(SOURCE DATA begins)
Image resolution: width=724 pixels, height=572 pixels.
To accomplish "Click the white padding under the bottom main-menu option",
(SOURCE DATA ends)
(SOURCE DATA begins)
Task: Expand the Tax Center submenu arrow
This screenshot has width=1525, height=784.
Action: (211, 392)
(SOURCE DATA ends)
(SOURCE DATA begins)
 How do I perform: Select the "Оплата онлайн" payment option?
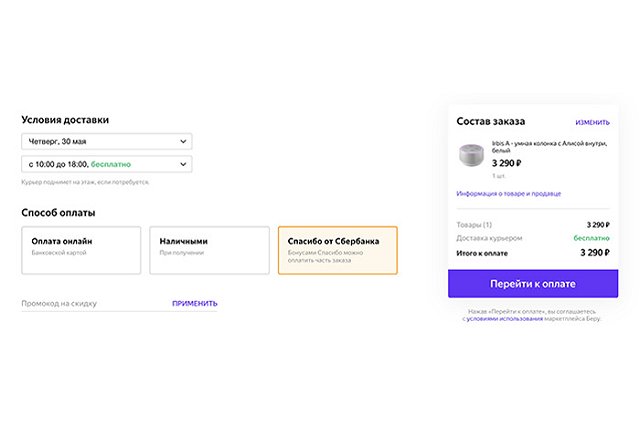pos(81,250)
(SOURCE DATA ends)
AIM OF THE TASK |
Taking the material above, extract exactly and only the lines from the line with "Image resolution: width=724" to the line with "the white padding", inclusive of both.

REPLY |
Image resolution: width=724 pixels, height=572 pixels.
To accomplish "Click the white padding under the bottom main-menu option",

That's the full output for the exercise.